Lesen als kognitive und emotionale Bereicherung
Lesen fördert nicht nur die kognitiven Fähigkeiten von Kindern, sondern auch ihre emotionale Entwicklung. „Lesen ist eine essenzielle Informationsquelle, die nicht nur das Verständnis für die Schriftsprache fördert, sondern auch die verbalen Fähigkeiten erheblich verbessert“, erklärt Entwicklungspsychologin Karin Landerl. Die Fähigkeit, Texte zu entziffern und zu verstehen, ermöglicht es Kindern, Informationen aus ihrer Umwelt besser zu verarbeiten und sich dadurch Wissen anzueignen. Darüber hinaus biete das Lesen einen emotionalen Mehrwert: „Indem junge Menschen in die Geschichten eintauchen und sich mit den Protagonist*innen identifizieren, entwickeln sie ein tieferes Verständnis für die Gefühle und Gedanken anderer. Dieses als ‚Theory of Mind‘ bekannte Konzept hilft Kindern, Empathie zu entwickeln und ihre sozialen Kompetenzen zu stärken“.
Der Einfluss der sozialen Medien
Studien zeigen, dass auch Jugendliche wieder mehr lesen. Ein Faktor, der diese neue Leselust befeuert, ist der Einfluss der sozialen Medien. Plattformen wie TikTok und Instagram haben Buchdiskussionen populär gemacht und das Interesse an Literatur geweckt. Ein besonders erwähnenswerter Trend ist „BookTok“, ein TikTok-Trend, in dem Nutzer*innen Buchempfehlungen und -rezensionen teilen. Diese Kurzvideos machen Bücher visuell ansprechend und ermutigen junge Menschen, neue Titel zu entdecken und zu lesen. Diese Entwicklung wird durch die Zugänglichkeit von Büchern unterstützt. Dank digitaler Plattformen können Bücher bequem heruntergeladen und sofort gelesen werden. „Die Sichtbarkeit von Büchern in sozialen Medien hat definitiv zugenommen. Bücher werden diskutiert und auch die Verfilmung der Bücher weckt zusätzliches Interesse“, so die Entwicklungspsychologin.

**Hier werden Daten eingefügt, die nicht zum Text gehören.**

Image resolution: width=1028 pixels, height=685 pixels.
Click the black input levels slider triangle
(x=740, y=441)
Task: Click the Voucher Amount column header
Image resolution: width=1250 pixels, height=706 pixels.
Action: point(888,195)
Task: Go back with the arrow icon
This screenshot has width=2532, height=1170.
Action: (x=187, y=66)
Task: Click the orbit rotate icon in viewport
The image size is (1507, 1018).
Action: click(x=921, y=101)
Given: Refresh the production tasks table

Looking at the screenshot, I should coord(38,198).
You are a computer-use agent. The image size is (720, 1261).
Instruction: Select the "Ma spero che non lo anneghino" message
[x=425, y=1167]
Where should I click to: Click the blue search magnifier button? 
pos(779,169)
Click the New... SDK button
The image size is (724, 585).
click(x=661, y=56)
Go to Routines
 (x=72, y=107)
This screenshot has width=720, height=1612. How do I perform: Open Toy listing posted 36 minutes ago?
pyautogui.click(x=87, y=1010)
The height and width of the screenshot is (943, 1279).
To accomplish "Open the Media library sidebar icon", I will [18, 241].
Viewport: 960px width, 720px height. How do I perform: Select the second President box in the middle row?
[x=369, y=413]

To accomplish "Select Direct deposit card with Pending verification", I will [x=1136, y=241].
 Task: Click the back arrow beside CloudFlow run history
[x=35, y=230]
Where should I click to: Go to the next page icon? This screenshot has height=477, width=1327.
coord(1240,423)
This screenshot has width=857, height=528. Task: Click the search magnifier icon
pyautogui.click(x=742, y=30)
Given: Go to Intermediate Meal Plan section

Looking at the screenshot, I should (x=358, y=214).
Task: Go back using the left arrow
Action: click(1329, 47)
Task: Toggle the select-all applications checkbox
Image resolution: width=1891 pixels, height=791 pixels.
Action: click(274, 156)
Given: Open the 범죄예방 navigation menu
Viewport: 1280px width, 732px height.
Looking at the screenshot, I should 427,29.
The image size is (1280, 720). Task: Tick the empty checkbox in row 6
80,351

Herausforderungen und individuelle Unterschiede
Trotz dieser positiven Entwicklungen gibt es junge Menschen, die beim Lesen Schwierigkeiten haben. Kinder mit einer Lese-Rechtschreib-Schwäche müssen oft mehr üben und sich stärker anstrengen, um das Lesen zu meistern. Die Entwicklungspsychologin zeigt am Beispiel von Comics und Graphic Novels, dass die visuelle Gestaltung der Texte den Zugang zum Lesen erleichtern kann. „Vor allem Menschen mit Dyslexie (Infokasten) müssen deutlich mehr üben und eine ganz andere Anstrengung aufbringen, um das Lesen zu meistern“, erklärt Dr. Landerl. „Es ist daher entscheidend, die Lesefreude dieser Personen aufrechtzuerhalten.“ Neurobiologische Prozesse spielen ebenfalls eine wichtige Rolle beim Lesen, erläutert Dr. Landerl: „Es gibt Studien aus Portugal, die zeigen, dass Frauen, die erst im hohen Alter lesen lernen, Schwierigkeiten haben, erfundene Wörter zu behalten. Das zeigt, wie tiefgreifend das Lesen die kognitiven Prozesse beeinflusst.“
Die eigene Erfahrungswelt erweitern
Bücher spielen also eine zentrale Rolle in der kognitiven und emotionalen Entwicklung und werden durch die Verbreitung in sozialen Medien noch zugänglicher. „Bücher ermöglichen es Kindern, in andere Welten einzutauchen und ihre eigene Erfahrungswelt zu erweitern. Lesen erweitert den Horizont – und das ist in jeder Lebensphase von unschätzbarem Wert“, betont Dr. Landerl.
Dr. Karin Landerl
Dr. Karin Landerl ist renommierte Entwicklungspsychologin und Institutsleiterin der Psychologie an der Universität Graz. Sie erforscht unter anderem die Entwicklung und Störung der Lese-/Rechtschreibfähigkeit.
BookTok
In den Buchhandlungen gibt es immer mehr Bücher, die mit Stickern wie „Die BookTok-Sensation“ versehen sind.